Антология «Дракула» - Нэнси Холдер
Шрифт:
Интервал:
Закладка:
Но за окном не было ничего, кроме ночи и темноты. Может, ему послышалось. Но нет, вот опять «рррн, рррн» разнеслось по полям. Потом еще дважды: сначала далеко, затем ближе. Ненамного, но ближе.
— Мам! — крикнул Билли, всматриваясь в темноту и представляя себе проложенную через поля современную магистраль. — Слышала?
— Ну да. — Голос у матери был усталый и безразличный. — Просто грузовик, дорогой. Не о чем волноваться. Том Даффи наверняка услышит.
Однако волноваться было о чем. Эти сигналы означали больше, чем если бы какой-нибудь старый дурак, найдя линялую и порванную старую карту, решил срезать угол от кратера с отметкой 124 до пункта US64, который, как не раз говорили люди, забредавшие в Памп-Хэндл, выдержал самый жестокий бомбопад.
«Бомбопад» — смешное слово, но для Билли именно так все и выглядело. Даже он запомнил, хотя ему в то время было около трех лет. Снаряды падали с неба как дождь. Небо роняло серебряные иголочки, и на земле все превращалось в кашу, тюрю, какую Билли делал у себя в тарелке во время ужина из картошки, овощей и мяса; густую вязкую массу неопределенного цвета. Коричневое, белое, зеленое — один цвет переходил в другой.
«Мы давно так не ужинали, — вдруг подумал Билли. — И давно никто не приезжал к ним в город. Но раз есть грузовик — а это точно он! — значит, здесь снова появились люди».
«Рррн» звучало как обещание жизни, возгласов «а вот и мы!», «посмотрите-ка на нас!». И грузовиков-то точно было больше одного. Как давно никто не проезжал через Памп-Хэндл…
— Может, они везут нам еду? Настоящую еду и… — В воображении мальчика замелькали образы разных вещей, которые могли поместиться в грузовиках. У него загорелись глаза. — И комиксы, мам! Может, они привезли нам комиксы?
— Грузовики здесь не остановятся, Билли. По своей воле здесь никто не делает остановку. И сюда больше не возят провизию, — сказала она. — Здесь незачем больше останавливаться, вот в чем дело. — На кухне что-то звякнуло. — И комиксов больше нет, Билли. Ты прекрасно это знаешь. С тех пор как началась война.
Билли осторожно посадил кролика, с которым играл, обратно в маленькую клетку, стоявшую на самодельном столе у кровати, вылез в окно и оказался на плоском козырьке. Вдыхая ночные ароматы жасмина и шиповника, он смотрел на небо. На западе, ближе к Мемфису, оно было черным и грозило дождем. А здесь пахло свежестью, чистотой и приключениями.
Сегодня все было не таким, как обычно. Повисло какое-то напряжение. Он принюхался: даже привычные запахи растений, почвы, травы, деревьев сегодня волновали Билли. Он запрокинул голову и улыбнулся звездному небу.

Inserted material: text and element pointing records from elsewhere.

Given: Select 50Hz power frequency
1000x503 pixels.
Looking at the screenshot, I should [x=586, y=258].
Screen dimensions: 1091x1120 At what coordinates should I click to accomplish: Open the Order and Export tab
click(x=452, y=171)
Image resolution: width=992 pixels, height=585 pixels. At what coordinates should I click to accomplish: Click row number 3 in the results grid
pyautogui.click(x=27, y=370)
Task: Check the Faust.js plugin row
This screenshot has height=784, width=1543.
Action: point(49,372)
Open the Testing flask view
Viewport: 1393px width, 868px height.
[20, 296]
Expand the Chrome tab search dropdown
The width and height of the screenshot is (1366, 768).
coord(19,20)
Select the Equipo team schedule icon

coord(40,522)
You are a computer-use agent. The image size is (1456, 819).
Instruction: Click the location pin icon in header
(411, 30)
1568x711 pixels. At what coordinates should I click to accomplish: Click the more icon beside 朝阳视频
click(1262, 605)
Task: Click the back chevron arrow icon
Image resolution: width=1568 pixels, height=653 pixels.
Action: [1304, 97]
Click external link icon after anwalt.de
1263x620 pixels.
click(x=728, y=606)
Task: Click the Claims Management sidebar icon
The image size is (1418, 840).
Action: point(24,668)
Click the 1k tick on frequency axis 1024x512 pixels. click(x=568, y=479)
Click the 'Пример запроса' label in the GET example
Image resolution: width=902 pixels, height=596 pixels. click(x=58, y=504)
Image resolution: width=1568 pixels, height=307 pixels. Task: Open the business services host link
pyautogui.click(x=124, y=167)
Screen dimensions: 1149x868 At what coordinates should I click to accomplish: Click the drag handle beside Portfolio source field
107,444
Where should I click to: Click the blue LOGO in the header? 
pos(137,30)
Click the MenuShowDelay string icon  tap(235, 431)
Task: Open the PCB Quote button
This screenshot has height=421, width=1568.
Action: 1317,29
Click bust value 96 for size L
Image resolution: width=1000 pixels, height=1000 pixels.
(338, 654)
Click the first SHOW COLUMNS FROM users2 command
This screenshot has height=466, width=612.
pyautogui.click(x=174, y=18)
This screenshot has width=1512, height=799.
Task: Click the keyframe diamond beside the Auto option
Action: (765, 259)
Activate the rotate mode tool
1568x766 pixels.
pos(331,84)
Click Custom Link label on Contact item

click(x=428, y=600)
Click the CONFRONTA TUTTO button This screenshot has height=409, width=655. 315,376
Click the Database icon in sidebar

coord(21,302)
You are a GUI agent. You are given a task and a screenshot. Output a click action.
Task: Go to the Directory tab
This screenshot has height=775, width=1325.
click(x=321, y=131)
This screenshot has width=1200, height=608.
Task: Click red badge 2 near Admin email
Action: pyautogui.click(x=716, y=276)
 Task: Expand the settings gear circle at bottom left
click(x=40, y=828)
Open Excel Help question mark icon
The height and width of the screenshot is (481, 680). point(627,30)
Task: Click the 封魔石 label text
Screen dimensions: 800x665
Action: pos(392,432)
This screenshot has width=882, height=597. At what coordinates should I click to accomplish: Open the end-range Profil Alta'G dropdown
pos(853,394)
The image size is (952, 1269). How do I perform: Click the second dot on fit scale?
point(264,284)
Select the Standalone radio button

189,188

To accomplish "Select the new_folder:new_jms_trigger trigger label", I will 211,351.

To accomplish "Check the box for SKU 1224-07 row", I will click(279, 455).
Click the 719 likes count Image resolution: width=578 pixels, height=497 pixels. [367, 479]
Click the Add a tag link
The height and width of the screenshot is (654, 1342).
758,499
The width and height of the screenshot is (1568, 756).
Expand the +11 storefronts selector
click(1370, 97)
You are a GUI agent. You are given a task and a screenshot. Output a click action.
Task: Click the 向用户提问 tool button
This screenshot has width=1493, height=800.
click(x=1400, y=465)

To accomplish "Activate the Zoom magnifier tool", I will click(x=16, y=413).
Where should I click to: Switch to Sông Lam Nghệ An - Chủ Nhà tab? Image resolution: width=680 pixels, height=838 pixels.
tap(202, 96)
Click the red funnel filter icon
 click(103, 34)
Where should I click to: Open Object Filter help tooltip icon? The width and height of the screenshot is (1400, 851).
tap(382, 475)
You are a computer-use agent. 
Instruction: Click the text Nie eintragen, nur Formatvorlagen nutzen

Что-то будет сегодня вечером.
Он ухватился за перила балкона рядом с окном и крикнул:
— Мам! Я пойду посмотрю, что там такое.
Билли спрыгнул на землю, и вот он уже бежит по траве, а голос матери гонится за ним, но не может догнать. Он бежит к лучам света, поднимающимся в ночное небо. То, что сегодня случится, приближается, уже петляет опасными дорогами вокруг холма Десмонд-хилл.
Билли добежал до края поля и остановился у ограждения, за которым начинался асфальт. Вообще-то, забор давно развалился и сгнил вместе с соломой, а кроме нее, на поле ничего не было. Так что если бы он захотел попасть на проезжую часть, не нужно было бы преодолевать никаких препятствий. И все же в том, что Билли здесь остановился, чувствовалась некая закономерность. Сейчас он вел себя так, как мог бы до бомбопада. Билли посмотрел налево, в сторону города, и увидел молчаливые фигуры других местных жителей. Они приближались. Справа слышался пока слабый, но усиливающийся гул моторов вперемешку с музыкой. Билли засмеялся и хлопнул себя по ноге.
— Супер! — крикнул он в безразличную ночь.
Похоже, действительно что-то будет. К их городку едут настоящие грузовики. И судя по грозному рычанию, с ними не соскучишься.
Когда первый грузовик, завершив последний виток вокруг Десмонд-хилл, выехал на дорогу, ведущую в Джингл-Бенд, Билли влез на остатки забора, замахал руками и заорал что было мочи. Сначала показался хлопающий на ветру брезент, потом блестящая черная кабина, и наконец он различил ветровое стекло, кузов и грузовик во всем его пыльном великолепии. Он напоминал о дальних краях и увлекательных путешествиях. От него пахло походными кострами и разноцветным дождем. И он был похож на зверя с раскосыми глазами. Истории про таких зверей рассказывал брат, когда боль не давала им уснуть. Вероятно, этот «роскошный экипаж» знавал и лучшие времена, но для Билли он был средоточием неведомых красок, звуков и запахов.
Билли только начал ходить, когда сбросили первые бомбы: Китай сдержал слово, пообещав ответить на агрессию со стороны Соединенных Штатов. А еще были Ирак, Иран, Турция и «прочие одержимые жаждой власти сукины дети, у которых хватает сил дышать и вонять», как сказал отец в одну из тех бесконечных ночей, когда ни на секунду не смолкал гром и повсюду клубился дым. Затем добавил: «Притом что изо рта и из задницы у них пахнет одинаково».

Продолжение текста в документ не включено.